SPECIAL REPORT: Virtualization

Into the Clouds
The increasing use of virtualization has had an impact on the advent of cloud computing, which combines elements of software as a service (SaaS), virtualization and utility/grid computing. Made possible by the proliferation of high-speed Internet connections, cheap, powerful chips and disk drives, as well as the build-out of data centers that house up to thousands of computers to quickly serve sophisticated software to legions of users, industry observers maintain cloud computing will likely dominate the headlines in 2009. However, actual investments in this evolving technological initiative are likely to move forward more slowly, especially in public sector environments, said Josh Greenbaum, principal, Enterprise Applications Consulting, Berkeley, Calif.

Maneuvering Around Pitfalls

While the merits of virtualization are clear, including higher utilization of hardware resources, lower long-term capital expenses and operational flexibility, government organizations must still thoroughly assess the scope of their adoption and implementation strategies.

That's because the cost of implementation, the requisite skill sets required and core functionality provided in a virtual environment can vary widely. These elements require careful planning and management. Pitfalls to avoid include:
* Watch out for virtual machine sprawl. Many of the IT management tools in use today may not be up to the task for virtual environments, and without careful planning, can lead to production issues as bottlenecks and infrastructure choke points.
* Be mindful that virtual machines function in shared resource pools. If the virtualization environment isn't carefully managed, errant behavior from resource-intensive virtual machines on the same host can have a negative impact on availability and performance.

* Purse-strings alert: large-scale enterprise virtualization deployments can get costly. Licensing fees, redundant host servers and infrastructure components, as well as the cost of staff training can rise so high as to effectively reduce or eliminate an agency's cost-justification case.

Cloud computing promises to apply compute power, measured in the tens of trillions of computations per second, to problems such as delivering personalized medical information, or powering immersive simulations, in a way users can tap via the Web.
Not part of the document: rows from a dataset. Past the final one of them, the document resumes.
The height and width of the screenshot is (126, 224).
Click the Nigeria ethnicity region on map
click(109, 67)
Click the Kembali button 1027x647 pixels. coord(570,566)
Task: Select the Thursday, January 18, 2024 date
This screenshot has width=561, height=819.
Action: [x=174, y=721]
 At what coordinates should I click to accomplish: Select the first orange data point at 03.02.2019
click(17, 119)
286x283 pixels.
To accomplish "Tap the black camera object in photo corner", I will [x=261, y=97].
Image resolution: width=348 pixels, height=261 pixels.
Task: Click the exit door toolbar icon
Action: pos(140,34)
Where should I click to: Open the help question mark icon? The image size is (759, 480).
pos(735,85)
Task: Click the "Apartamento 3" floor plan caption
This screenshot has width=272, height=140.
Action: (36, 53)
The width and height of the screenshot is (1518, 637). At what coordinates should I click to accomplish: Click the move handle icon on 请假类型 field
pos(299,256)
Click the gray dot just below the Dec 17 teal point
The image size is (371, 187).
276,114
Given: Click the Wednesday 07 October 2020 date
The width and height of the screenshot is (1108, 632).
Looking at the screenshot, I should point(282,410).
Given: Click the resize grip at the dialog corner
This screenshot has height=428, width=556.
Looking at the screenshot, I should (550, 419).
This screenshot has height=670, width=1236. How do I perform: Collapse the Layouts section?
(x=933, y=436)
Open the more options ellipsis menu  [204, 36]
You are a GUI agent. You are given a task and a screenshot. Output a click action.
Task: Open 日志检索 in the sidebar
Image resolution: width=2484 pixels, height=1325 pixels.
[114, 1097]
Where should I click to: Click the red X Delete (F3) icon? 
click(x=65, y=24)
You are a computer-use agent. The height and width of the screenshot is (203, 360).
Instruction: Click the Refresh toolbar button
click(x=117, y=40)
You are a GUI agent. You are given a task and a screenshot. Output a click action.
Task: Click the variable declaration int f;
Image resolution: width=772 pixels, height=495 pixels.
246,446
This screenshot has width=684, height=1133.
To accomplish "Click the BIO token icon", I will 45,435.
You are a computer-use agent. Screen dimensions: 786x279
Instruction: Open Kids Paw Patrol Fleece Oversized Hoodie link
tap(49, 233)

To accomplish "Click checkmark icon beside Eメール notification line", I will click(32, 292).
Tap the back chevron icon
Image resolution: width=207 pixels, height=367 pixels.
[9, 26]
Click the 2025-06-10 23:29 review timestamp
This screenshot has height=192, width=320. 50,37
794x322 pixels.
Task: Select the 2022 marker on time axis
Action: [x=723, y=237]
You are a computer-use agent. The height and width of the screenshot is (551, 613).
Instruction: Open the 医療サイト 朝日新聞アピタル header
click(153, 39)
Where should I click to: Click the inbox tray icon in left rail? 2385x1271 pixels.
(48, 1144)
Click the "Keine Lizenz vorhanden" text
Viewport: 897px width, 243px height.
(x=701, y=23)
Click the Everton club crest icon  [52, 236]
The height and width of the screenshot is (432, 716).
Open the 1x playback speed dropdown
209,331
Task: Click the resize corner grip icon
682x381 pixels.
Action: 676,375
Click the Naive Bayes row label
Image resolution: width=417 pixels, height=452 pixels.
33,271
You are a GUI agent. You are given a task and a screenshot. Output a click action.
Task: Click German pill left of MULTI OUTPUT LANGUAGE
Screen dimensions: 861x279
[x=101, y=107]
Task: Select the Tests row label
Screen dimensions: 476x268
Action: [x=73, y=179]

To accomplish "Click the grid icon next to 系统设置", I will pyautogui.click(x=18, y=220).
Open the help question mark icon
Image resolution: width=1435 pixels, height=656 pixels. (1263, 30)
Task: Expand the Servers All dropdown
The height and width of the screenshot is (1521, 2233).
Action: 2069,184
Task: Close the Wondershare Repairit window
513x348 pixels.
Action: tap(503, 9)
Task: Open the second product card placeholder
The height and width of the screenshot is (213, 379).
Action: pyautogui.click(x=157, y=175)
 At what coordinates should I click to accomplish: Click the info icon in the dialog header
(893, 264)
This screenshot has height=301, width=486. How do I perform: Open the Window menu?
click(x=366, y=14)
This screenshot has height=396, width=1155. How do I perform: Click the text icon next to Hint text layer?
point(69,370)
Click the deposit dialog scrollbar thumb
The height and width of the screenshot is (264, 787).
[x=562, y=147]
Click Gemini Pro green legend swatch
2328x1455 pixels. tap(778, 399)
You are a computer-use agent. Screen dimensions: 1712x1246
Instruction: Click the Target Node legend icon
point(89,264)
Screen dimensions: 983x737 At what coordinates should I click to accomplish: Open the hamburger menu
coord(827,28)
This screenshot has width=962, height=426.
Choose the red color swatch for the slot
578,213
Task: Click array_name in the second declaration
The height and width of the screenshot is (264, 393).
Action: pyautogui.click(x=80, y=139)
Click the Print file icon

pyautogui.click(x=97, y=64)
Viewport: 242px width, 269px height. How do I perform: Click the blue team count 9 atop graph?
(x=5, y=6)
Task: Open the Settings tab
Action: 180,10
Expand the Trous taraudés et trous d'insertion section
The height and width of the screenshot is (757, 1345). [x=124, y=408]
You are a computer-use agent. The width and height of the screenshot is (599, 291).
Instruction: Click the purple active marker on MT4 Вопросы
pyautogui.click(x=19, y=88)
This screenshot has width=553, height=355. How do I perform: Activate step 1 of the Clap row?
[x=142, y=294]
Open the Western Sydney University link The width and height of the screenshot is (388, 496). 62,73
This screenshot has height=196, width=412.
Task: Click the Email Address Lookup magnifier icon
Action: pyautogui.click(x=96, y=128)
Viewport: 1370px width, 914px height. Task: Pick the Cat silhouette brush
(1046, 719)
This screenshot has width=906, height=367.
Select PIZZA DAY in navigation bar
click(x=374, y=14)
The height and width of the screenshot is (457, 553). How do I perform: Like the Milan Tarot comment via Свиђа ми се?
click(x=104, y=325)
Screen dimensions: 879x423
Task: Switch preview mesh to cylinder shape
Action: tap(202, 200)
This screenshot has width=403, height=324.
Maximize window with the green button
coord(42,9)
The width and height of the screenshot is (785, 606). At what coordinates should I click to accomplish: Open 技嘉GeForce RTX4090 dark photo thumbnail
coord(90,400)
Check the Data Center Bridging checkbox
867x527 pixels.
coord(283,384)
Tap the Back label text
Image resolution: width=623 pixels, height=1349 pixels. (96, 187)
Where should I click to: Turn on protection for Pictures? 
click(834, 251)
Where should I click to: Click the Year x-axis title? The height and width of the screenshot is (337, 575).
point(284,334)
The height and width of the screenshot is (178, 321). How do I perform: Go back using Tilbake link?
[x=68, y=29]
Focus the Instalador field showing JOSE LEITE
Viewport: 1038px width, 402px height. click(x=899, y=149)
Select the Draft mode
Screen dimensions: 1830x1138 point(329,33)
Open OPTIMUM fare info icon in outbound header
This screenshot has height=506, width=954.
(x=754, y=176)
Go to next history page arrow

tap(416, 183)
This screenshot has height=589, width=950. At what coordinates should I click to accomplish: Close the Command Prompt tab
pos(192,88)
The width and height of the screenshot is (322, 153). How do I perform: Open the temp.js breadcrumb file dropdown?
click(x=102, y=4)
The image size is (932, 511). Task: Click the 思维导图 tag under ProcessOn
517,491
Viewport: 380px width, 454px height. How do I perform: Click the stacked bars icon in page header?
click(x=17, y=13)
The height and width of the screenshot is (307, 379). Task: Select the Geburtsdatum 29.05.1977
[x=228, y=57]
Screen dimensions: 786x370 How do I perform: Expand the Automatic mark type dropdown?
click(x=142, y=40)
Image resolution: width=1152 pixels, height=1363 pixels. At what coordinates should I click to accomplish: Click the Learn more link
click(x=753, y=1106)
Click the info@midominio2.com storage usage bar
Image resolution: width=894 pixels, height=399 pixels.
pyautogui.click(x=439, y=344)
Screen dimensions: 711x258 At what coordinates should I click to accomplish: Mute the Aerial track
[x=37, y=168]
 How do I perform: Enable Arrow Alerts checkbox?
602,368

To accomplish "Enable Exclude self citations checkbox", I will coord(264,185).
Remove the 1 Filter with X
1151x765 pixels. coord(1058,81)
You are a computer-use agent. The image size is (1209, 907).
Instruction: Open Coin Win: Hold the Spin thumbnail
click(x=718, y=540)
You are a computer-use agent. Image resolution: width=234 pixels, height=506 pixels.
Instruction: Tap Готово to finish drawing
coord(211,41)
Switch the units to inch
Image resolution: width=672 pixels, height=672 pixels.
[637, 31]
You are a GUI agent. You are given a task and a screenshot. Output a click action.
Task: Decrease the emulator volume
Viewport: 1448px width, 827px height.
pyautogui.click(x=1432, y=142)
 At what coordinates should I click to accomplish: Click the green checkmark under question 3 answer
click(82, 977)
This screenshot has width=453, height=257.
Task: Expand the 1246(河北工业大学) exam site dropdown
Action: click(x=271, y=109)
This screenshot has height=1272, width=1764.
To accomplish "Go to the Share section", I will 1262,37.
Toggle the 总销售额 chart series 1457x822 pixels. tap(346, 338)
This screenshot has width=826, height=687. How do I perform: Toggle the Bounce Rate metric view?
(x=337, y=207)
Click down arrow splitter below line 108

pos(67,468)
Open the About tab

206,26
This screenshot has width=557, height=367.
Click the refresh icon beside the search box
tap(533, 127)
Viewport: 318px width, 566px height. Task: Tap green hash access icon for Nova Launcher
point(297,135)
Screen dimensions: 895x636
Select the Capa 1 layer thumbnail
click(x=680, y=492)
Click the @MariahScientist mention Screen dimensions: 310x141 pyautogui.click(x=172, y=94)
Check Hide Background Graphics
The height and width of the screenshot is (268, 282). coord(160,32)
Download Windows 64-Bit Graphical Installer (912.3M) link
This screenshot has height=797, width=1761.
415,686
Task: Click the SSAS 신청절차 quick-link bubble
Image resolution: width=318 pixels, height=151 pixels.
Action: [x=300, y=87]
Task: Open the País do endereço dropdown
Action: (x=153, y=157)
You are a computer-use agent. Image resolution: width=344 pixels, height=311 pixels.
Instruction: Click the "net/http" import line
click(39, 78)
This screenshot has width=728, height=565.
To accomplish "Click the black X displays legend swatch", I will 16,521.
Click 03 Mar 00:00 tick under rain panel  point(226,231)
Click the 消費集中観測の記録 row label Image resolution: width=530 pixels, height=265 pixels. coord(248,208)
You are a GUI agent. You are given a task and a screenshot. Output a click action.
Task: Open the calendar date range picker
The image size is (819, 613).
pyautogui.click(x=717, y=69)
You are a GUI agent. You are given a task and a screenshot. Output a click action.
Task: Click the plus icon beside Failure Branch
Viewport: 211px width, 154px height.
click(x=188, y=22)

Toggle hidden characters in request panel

This technology delivers supercomputing transaction-processing power over the Internet using networked groups of servers that
use low-cost consumer PC technology, with specialized connections to spread data processing chores across them.

Obstacles to adoption for most federal agencies revolve around questions related to securing information sent over the Internet. “Most government organizations will likely be slow to embrace the cloud computing concept because of concerns about securing Americans' sensitive and personal data,” Greenbaum explained.

That said, Greenbaum asserts the pressure to deal with the economic downturn and the unique challenges within
government to improve operations, modernize legacy systems and serve constituents in a more automated way makes this initiative ripe for a new way of thinking. “Cloud computing should probably dominate at least the planning focus for government organizations in the coming year,” he said.

Agencies, meanwhile, have also expressed skepticism about the ability of current cloud suppliers to meet service level agreements (SLAs), said Jorge Fuster, Principal for VirtualFedTeam, a federal IT staffing organization.

As virtualization technology rapidly commoditizes, Fuster asserts that federal agencies must examine the tools available for managing, monitoring and optimizing the allocation of virtual resources. “Organizations must take a closer look at tools that can help in gathering statistics and applying dynamic policies to better allocate physical resources among all of the consumers of those resources,”
he said.

While virtualization can effectively reduce physical data center requirements, it can also compound the complexity of managing servers, Fuster explained. Organizations should seek solutions that provide cross-platform systems management for both virtual and traditional server platforms. The ability to migrate legacy applications and existing operating systems, without modification, onto virtual machines is also important. Ultimately, virtualization is becoming more than primarily server-centric. “Because it's easier to move things around, encapsulate, archive and optimize components,
federal agency customers must seek the solutions that enhance their flexibility, or integrate virtualization with
legacy management tools,” Fuster explained.

Virtualizing infrastructure components and functions, such as security, load balancing and applications acceleration will help organizations to optimize performance and increase the efficiency of government IT operations.